Junior Marin Jorgensen commented, “I come to Wednesday night help because if I do not come to Wednesday night help, I do not know how to do my homework … for chemistry. This is a resource that I can use. Whatever I cannot figure out on my own, I can work on with my classmates and my teacher. I missed (the lead iodide) lab so it is also a great thing (that) I can make up labs, tests or quizzes here. I missed class to attend a crosscountry meet.”
Junior Dustin Boynton offers his perspective. “I come to Wednesday night help every week for all the hours (offered) to get help on chemistry.” When asked why he attends, Boynton says that it is “the social interaction and the extra credit” that motivate him to attend. Each session he attends earns him two points toward his end of the semester grade. According to Boynton, 90 percent of the students in his chemistry class attend the weekly sessions.

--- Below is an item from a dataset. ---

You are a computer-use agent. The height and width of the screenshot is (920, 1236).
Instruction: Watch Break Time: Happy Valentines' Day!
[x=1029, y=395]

In the 2011-2012 school year, the Science Help nights logged over 2,500 student hours, which Sloneker believes is reflected in the strong scores for Nordhoff students in last spring’s STAR test results for the science department courses. Principal Greg Bayless said, “This program characterizes the excellent community that exists at Nordhoff. It’s a community where teachers care about students, students are invested in their own learning and where students help other students. And, it’s a place where learning is fun, especially learning science on Wednesday nights.”
Sloneker also described the positive support from Nordhoff administration, parents, Young Life and the Ojai community. “Last year a (local) chemist … tutored a few students weekly just because he was excited about what we are doing. Leaders from Young Life often come in to serve kids and help clean up. The administration trusts us to be here.”